> WHAT THIS TASK INVOLVES:
From the line containing "Where should I click to: Select the Calcium" to the last line of the data below, copy everything exactly and nothing else; pictures stay out.

> EXTRACTED MATERIAL:
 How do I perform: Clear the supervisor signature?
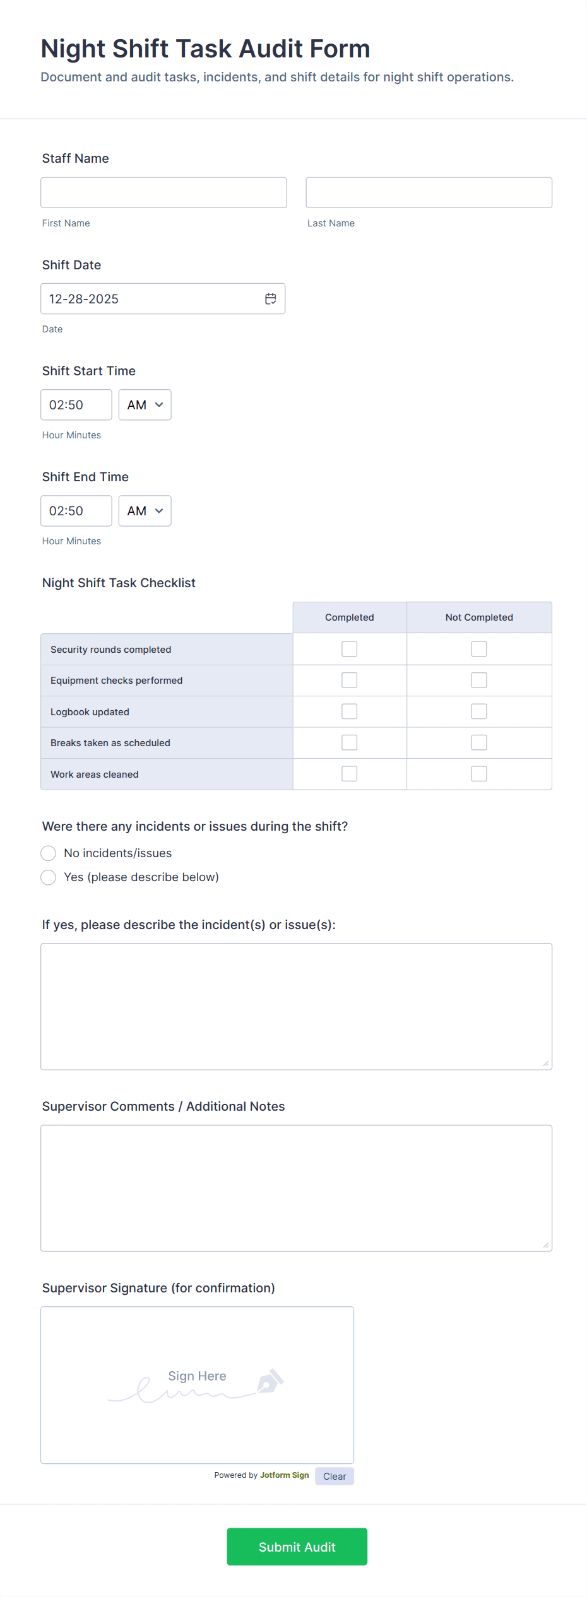(x=335, y=1476)
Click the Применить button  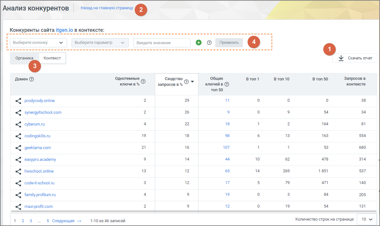click(229, 43)
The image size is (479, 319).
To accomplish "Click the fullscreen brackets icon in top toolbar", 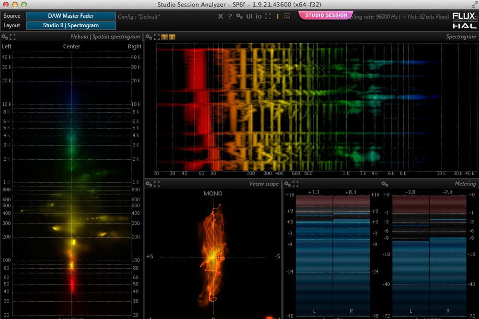I will (268, 16).
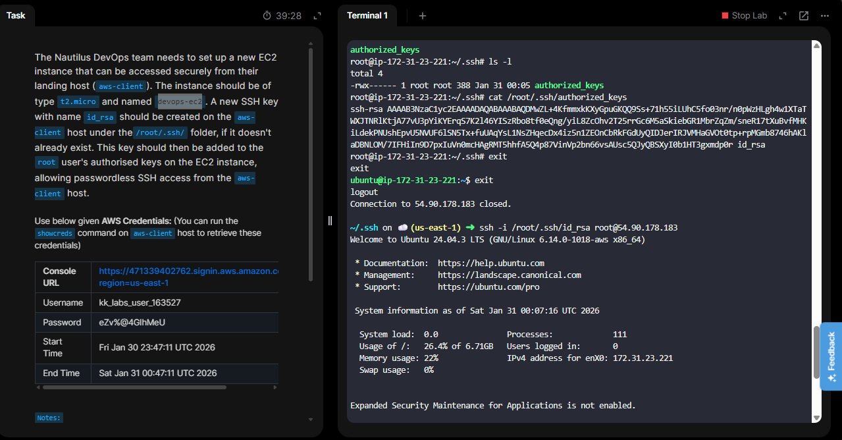Screen dimensions: 842x440
Task: Switch to the Terminal 1 tab
Action: click(367, 16)
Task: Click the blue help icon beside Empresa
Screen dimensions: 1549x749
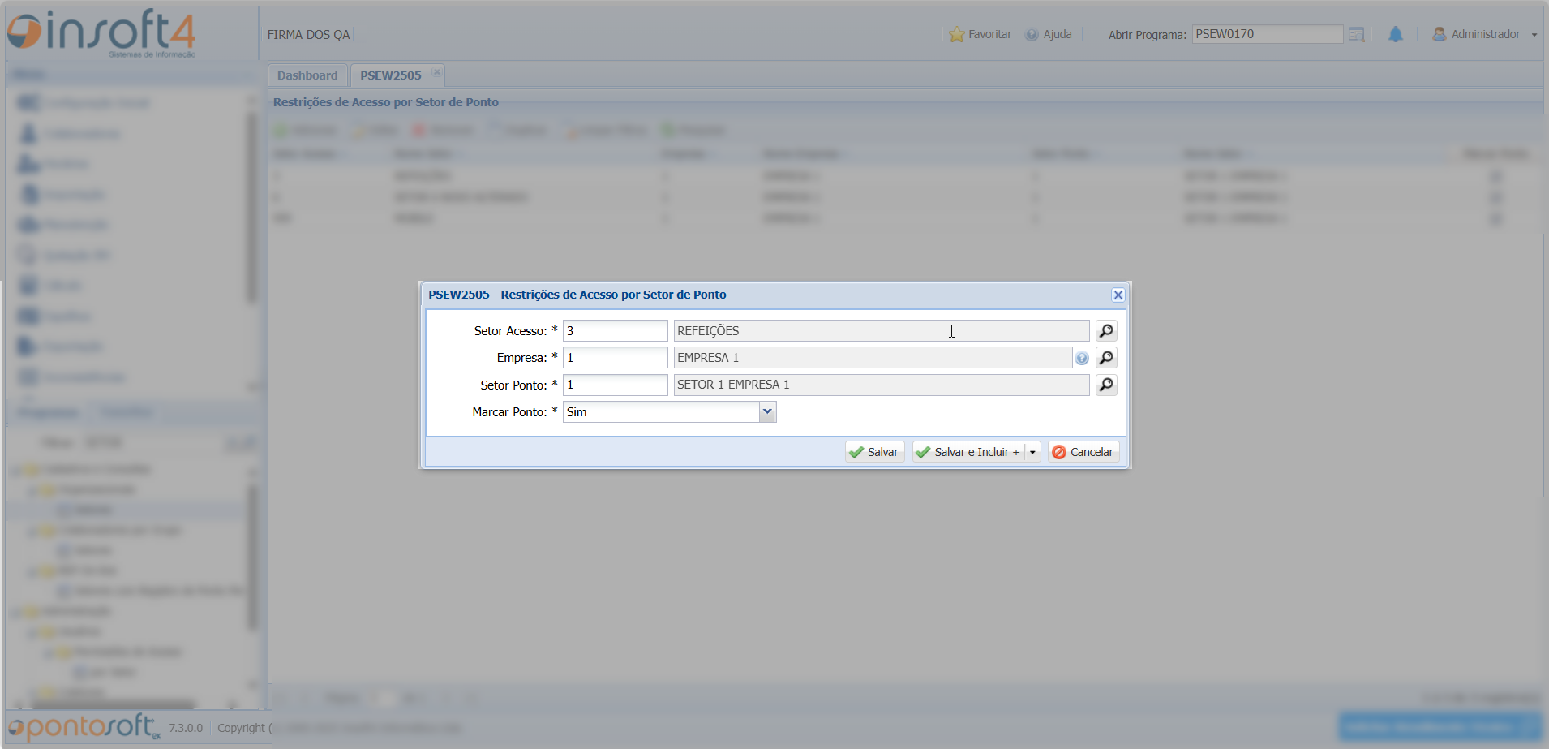Action: point(1082,359)
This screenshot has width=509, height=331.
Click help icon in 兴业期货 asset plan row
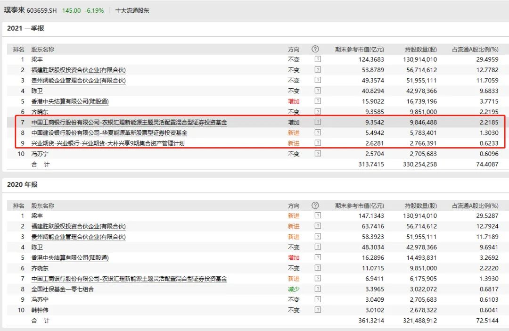tap(318, 143)
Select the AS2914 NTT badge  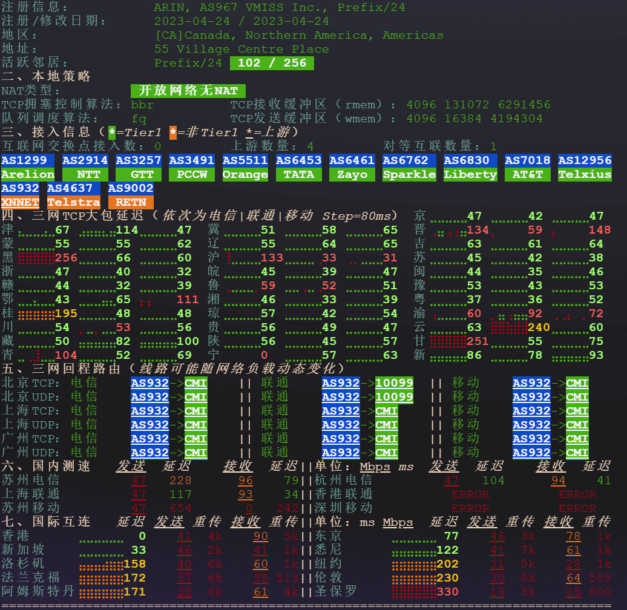pos(85,168)
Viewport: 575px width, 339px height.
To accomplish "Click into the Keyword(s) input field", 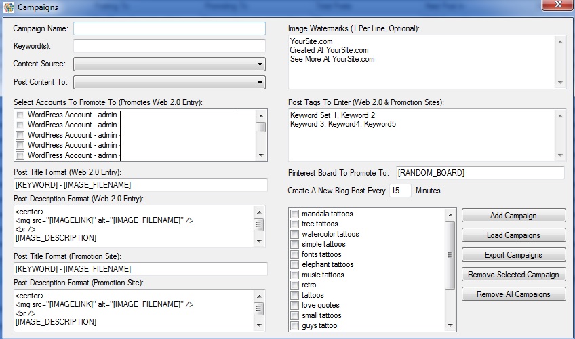I will tap(170, 46).
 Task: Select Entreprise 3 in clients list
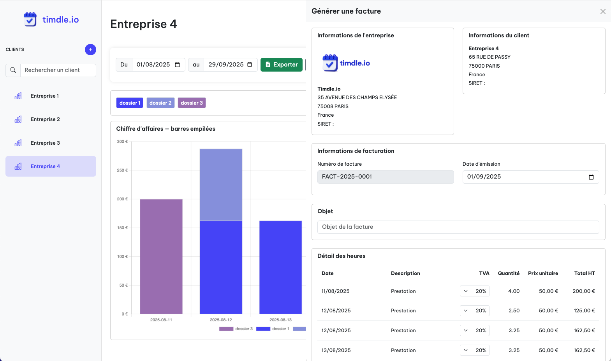pyautogui.click(x=45, y=143)
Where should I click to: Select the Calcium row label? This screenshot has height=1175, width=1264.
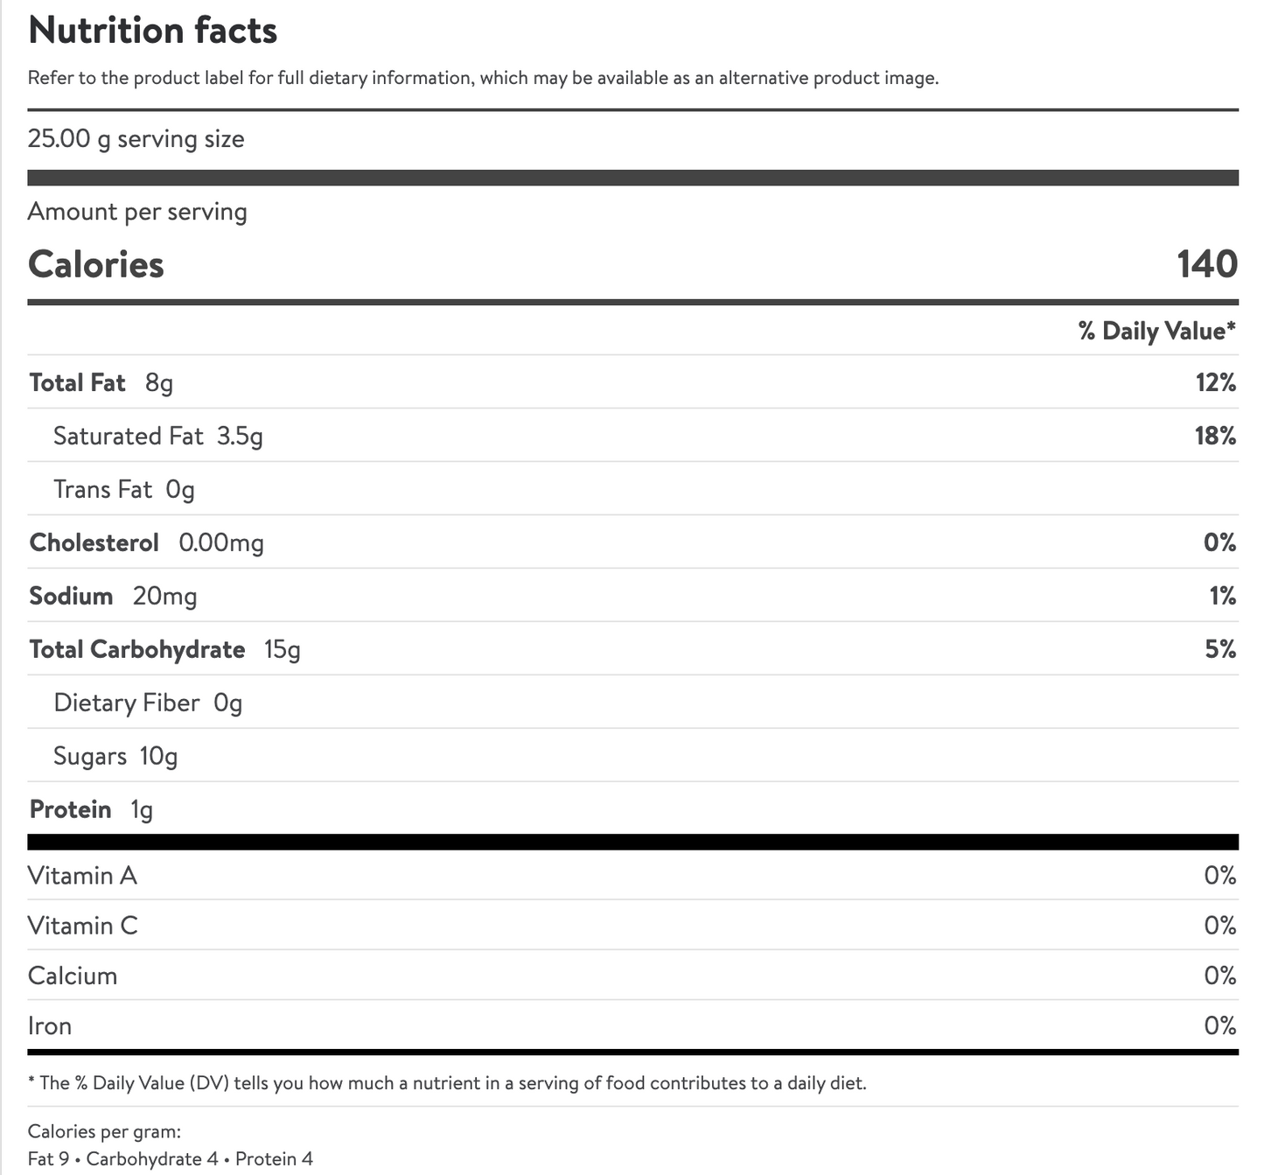pyautogui.click(x=73, y=976)
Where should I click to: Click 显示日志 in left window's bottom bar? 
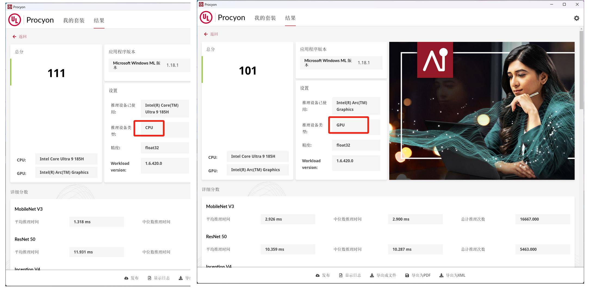[159, 278]
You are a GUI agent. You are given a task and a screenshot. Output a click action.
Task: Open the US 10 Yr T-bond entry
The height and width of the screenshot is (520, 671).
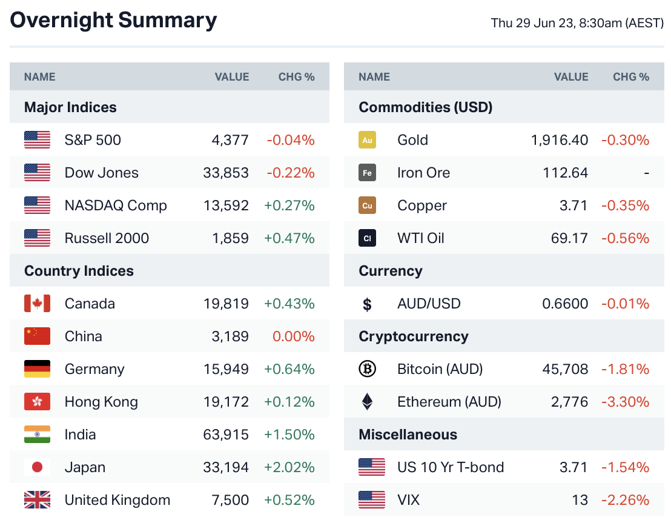click(x=451, y=467)
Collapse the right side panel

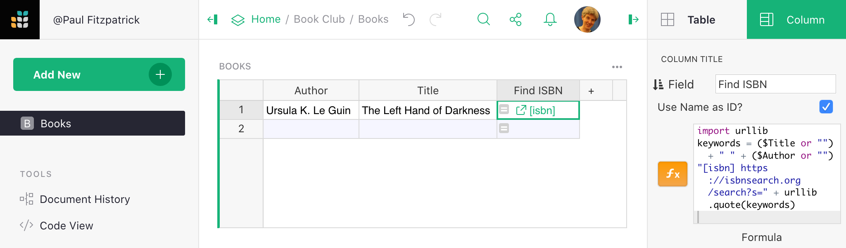[633, 19]
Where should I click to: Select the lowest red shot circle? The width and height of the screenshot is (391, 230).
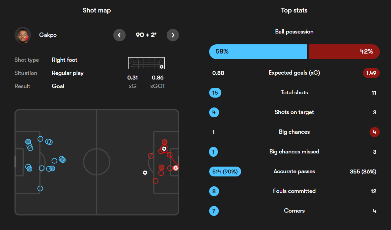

> EXERCISE RESULT:
Where should I click to: Select the Calcium row label? This screenshot has height=1175, width=1264.
pyautogui.click(x=73, y=976)
Where should I click to: Click 显示日志 in left window's bottom bar? 
[159, 278]
You are a GUI agent. You are given a task and a screenshot. Output a click action.
Task: Open the US 10 Yr T-bond entry
The height and width of the screenshot is (520, 671).
click(x=451, y=467)
Collapse the right side panel

[633, 19]
Where should I click to: Select the lowest red shot circle? The width and height of the screenshot is (391, 230).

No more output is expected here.